SEBI has come out with a framework for making operational gold exchanges

New Delhi:

Securities and Exchange Board of India (SEBI) has unveiled a framework for making operational gold exchanges which will facilitate trading of yellow metal in the form of electronic gold receipts (EGRs).

The stock exchanges interested in EGRs may apply to SEBI for approval of trading in the new segment, the regulator said in a circular.

The bourses can launch contracts with different denomination for trading or conversion of EGR into gold. Under the new framework, the entire transaction has been divided into three tranches – creation of EGR, trading of EGR on stock exchange and conversion of EGR into physical gold.

A common interface will be developed by depositories, which will be made accessible to all the entities – vault  managers, depositories, stock exchanges and clearing corporations.

The new framework will come into force with immediate effect, SEBI said.

This comes after the government, through a notification on December 24, declared “electronic gold receipts” as ‘securities’ under the Securities Contracts (Regulation) Act 1956.

Separately, the regulator through a notification on December 31, notified rules for vault managers paving the way for operationalising gold exchange.

As per the circular, supply of the physical gold, to be converted into EGR, will be the fresh deposit of gold, coming into the vaults, either through imports or through stock exchange accredited domestic refineries.

The existing deposit of gold lying in the vaults, which meets the criteria and has never been out of the vaulting infrastructure, can be considered for conversion into EGR.

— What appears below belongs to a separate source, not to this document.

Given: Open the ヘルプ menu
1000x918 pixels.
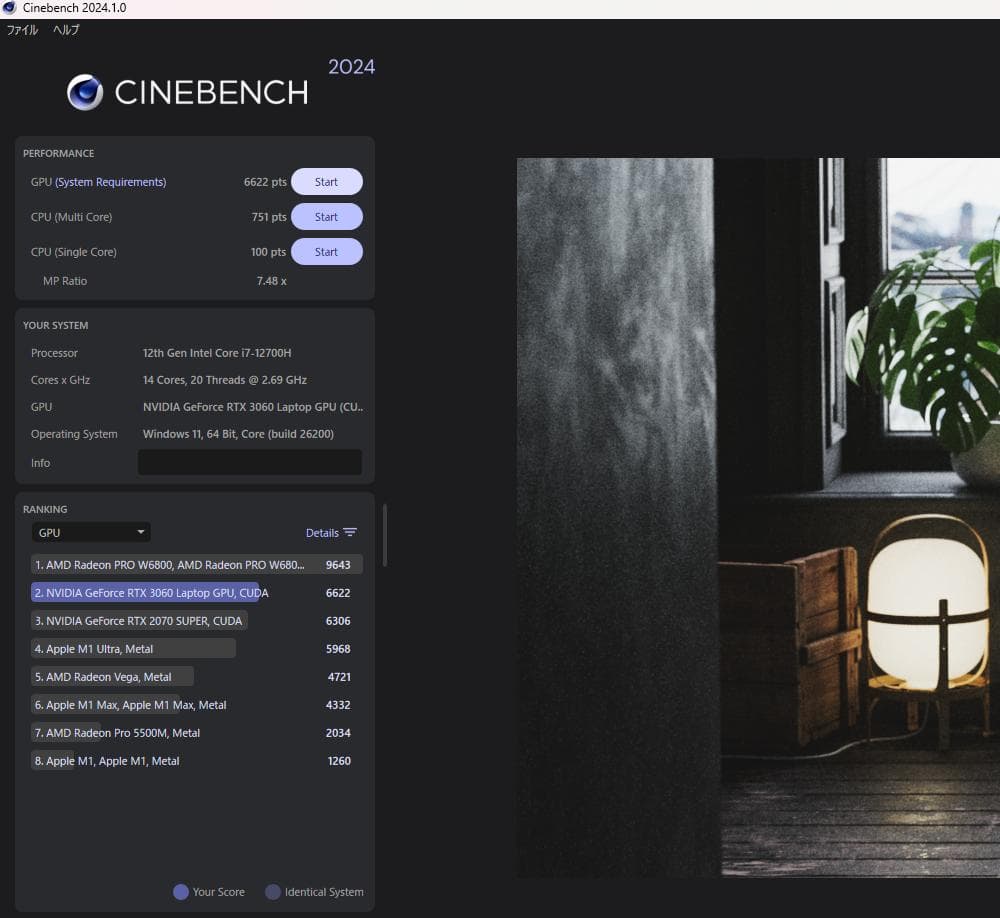Looking at the screenshot, I should coord(66,30).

Vault managers will have to ensure that ‘gold’ to be converted into EGR meets the criteria.

The gold which complies either with LBMA Good Delivery Standard or with the India Good Delivery Standard, or any other standard specified by SEBI, will be eligible under this framework.

To lower the costs associated with withdrawal of gold from the vaults, EGRs have been made “fungible” and “interoperability between vault managers” have been allowed.

SEBI further said that clearing corporations will empanel assaying agencies for checking the purity of gold, if required by the beneficial owner of the EGR at the time of withdrawal of gold from the vaults.

However, the charges towards assaying, transportation will be borne by such beneficial owner. Such assaying charges will be disclosed upfront to the public at large.

SEBI said investors will have to be encouraged to utilise their own trusted means of transportation for movement of gold from vaults to their preferred location. To facilitate the same, vault managers, at their discretion, may provide a list of logistics service providers on their website with relevant contact details.

However, SEBI or vault manager will not be responsible for any dispute arising from transportation of gold, irrespective of the choice of logistics service provider.